[start Text to read]

The PoC

Related to Discussion: Separate releasing from publishing ... (#438066 - closed)

This is a PoC to understand what the publishing process of a new release to the CI/CD catalog would look like if we had a CLI and separate Publish API endpoint. In this PoC we separate the creation of the release from the publishing of the release. The reason is primarily not to mix responsibilities since the API endpoint must accept a payload with metadata to attach to the published release. This metadata is specific to the CI/CD catalog resources, so that's why we prefer to have a separate endpoint we could control more specifically.

From an engineering perspective moving to client side metadata processing brings an advantage in terms on not having to worry about compute power. In the future we could extract more metadata from more components or generate more computationally intensive data (e.g. SBOM files).

The CLI would be doing the following:

flowchart LR
  cli([CLI - runs in CI Job]) --> s1[check that it's executed for a tag revision]
  s1 --> s2[check README] --> s3[check project description] --> s4[extract metadata for each component in repo]
  s4 --> release([Create Release for $CI_COMMIT_TAG])
  release --> publish([Publish release to CI/CD Catalog])

[end Text to read]
[start Provided data]

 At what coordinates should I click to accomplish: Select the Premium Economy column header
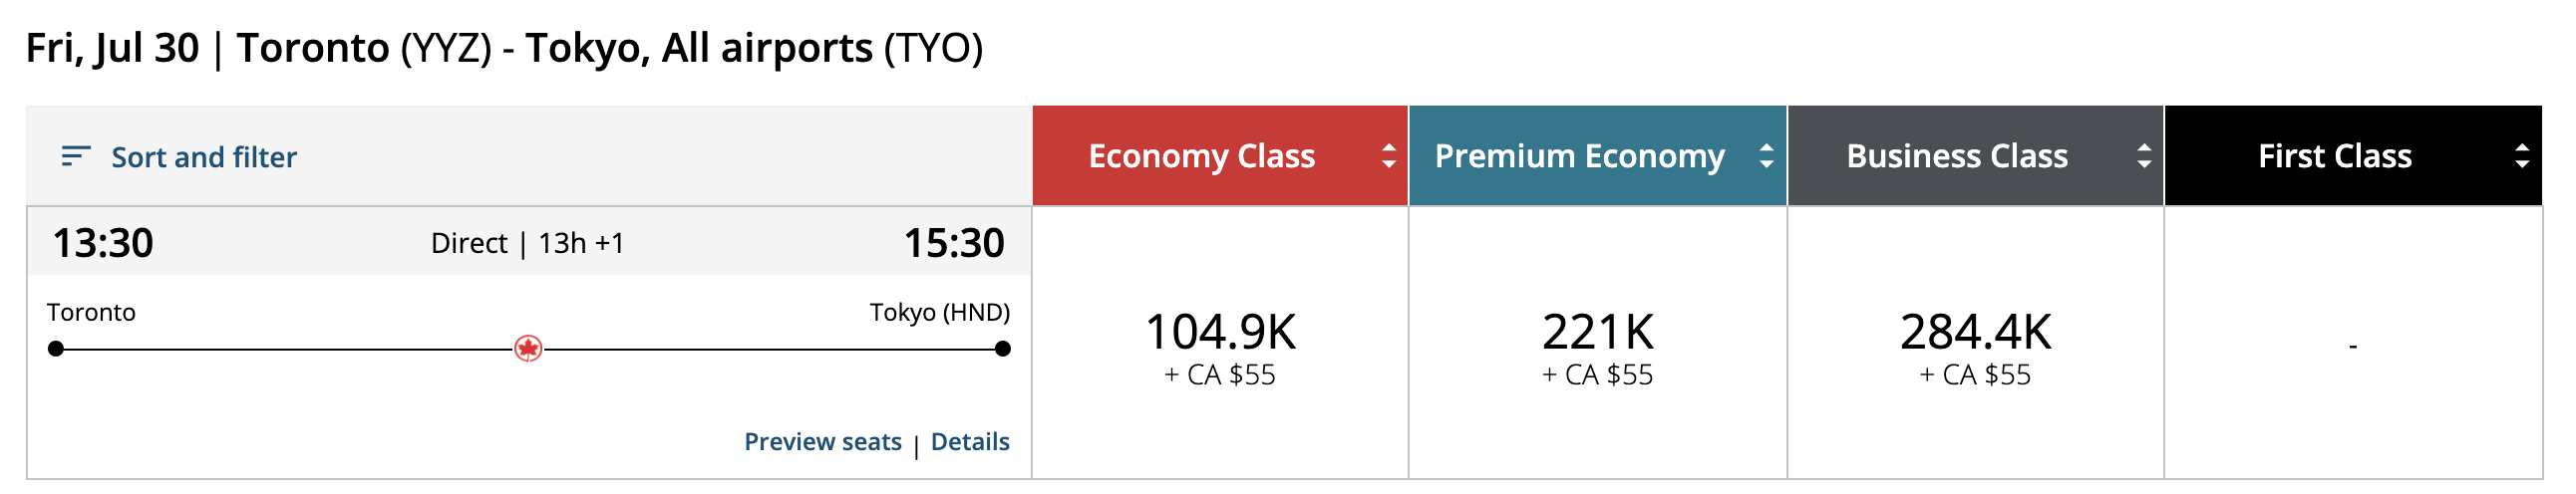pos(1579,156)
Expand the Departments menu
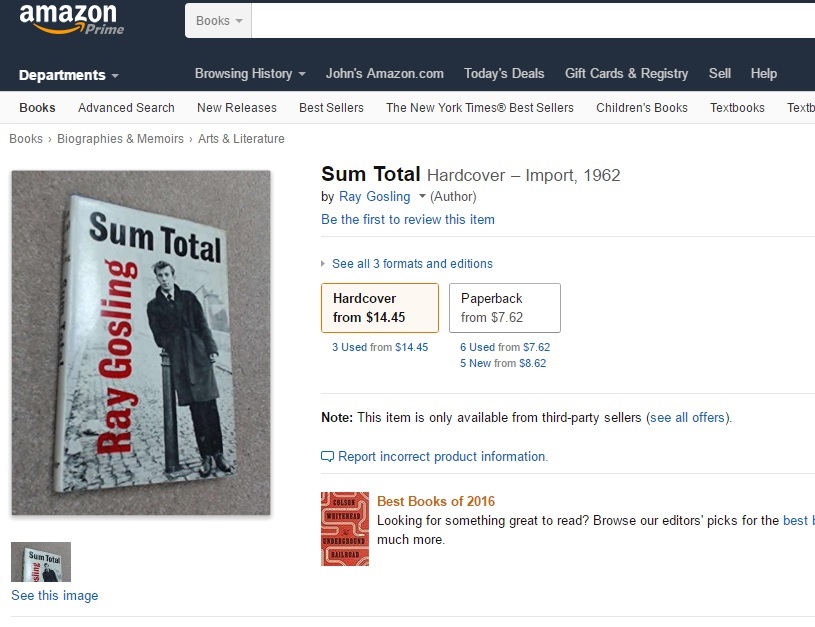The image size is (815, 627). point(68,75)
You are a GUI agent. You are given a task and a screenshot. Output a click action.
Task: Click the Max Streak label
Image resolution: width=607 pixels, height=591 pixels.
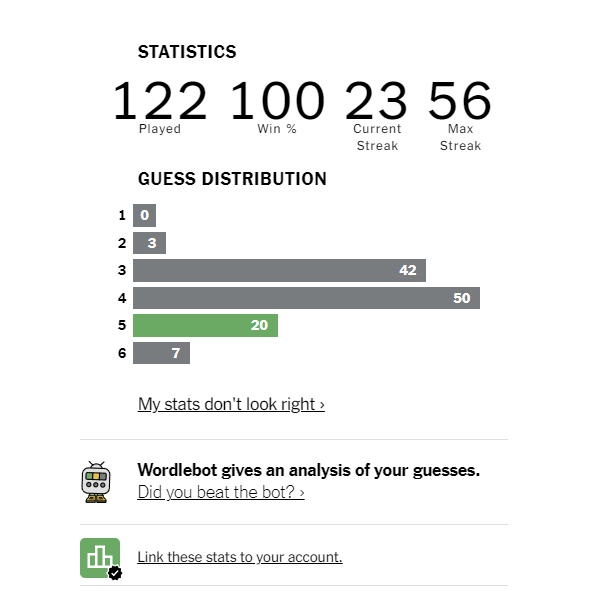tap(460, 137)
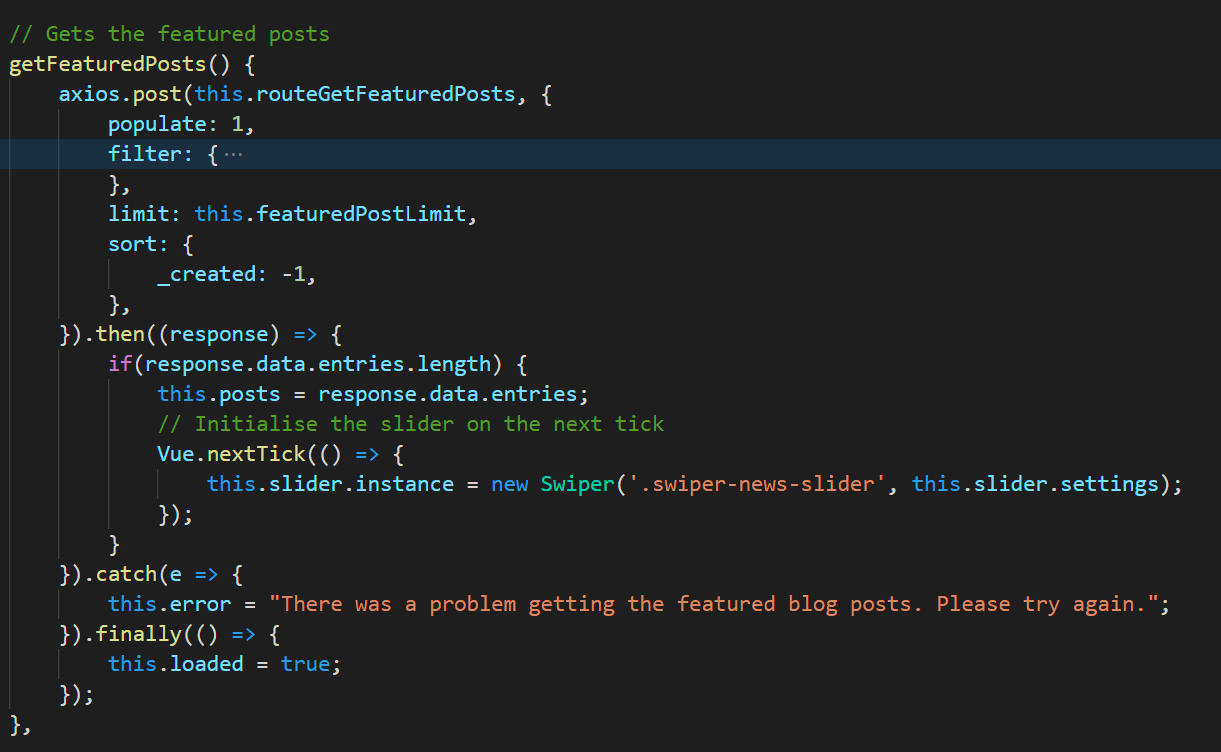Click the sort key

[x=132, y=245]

[end Provided data]

Carry the write-up on the CI/CD catalog publishing PoC forward from the flowchart that closes it.

Success	Failure

How to set up and validate locally

Create a component project on your GDK
Ensure you have a Runner with shell executor

Ensure you add a .gitlab-ci.yml with a job as follow:

release_and_publish:
  rules:
    - if: $CI_COMMIT_TAG
  script:
    - ruby /path/to/gitlab-development-kit/gitlab/scripts/catalog-publish

Design

Reusing `release-cli` tool

⚠ This plan has not been validated with the groupenvironments that maintains the release-cli and whether any design assumptions conflict with what the release-cli is designed for ⚠

I thought back and forth whether to use a different tool or build on top of the release-cli. I think we could extend the release-cli to perform metadata extraction if the project is marked as catalog resource. To do that, given the limitations with the CI_JOB_TOKEN we would need to expose a predefined variable CI_CATALOG_RESOURCE_PROJECT=true that can be used by the CLI.

This means users would continue to use the release-cli as they do today. We would need to make a few changes in order to make the CLI and server version compatible:

Expose $CI_CATALOG_RESOURCE_PROJECT predefined variable.
Make server-side changes (new Publish API, modify Release API to skip publishing)
Update release-cli to consume the new variable and extract metadata if the $CI_SERVER_VERSION >= X where X is the version containing the new publish API. Otherwise use only the Release API as of today because the server will do the metadata extraction and publishing.
1. In this step the release-cli will use catalog_publish: false when calling the Release API, making it purely a Release API without server-side catalog publishing. The CLI then calls the Publish API separtely.
Issue a breaking change warning to users to use the latest release-cli because in GitLab X.Y we will stop processing server side publishing and the Release API will only release (no publishing).
1. The Release API will eventually ignore the catalog_publish param, making it always false . This will make the release-cli to return creating only releases, as well as creating releases from the UI would just do that. Both release-cli and Release UI won't be compatible with component projects workflows, unless you consciously want to create a release but not publishing it to the catalog.
2. This will force users to use the new CLI if they want to publish to the catalog.
Implement breaking change by removing server-side logic.

⚠ Handling of template components in the CLI means we have to duplicate the logic for extracting metadata out of the CI config header. The source of truth of this logic exists in Rails.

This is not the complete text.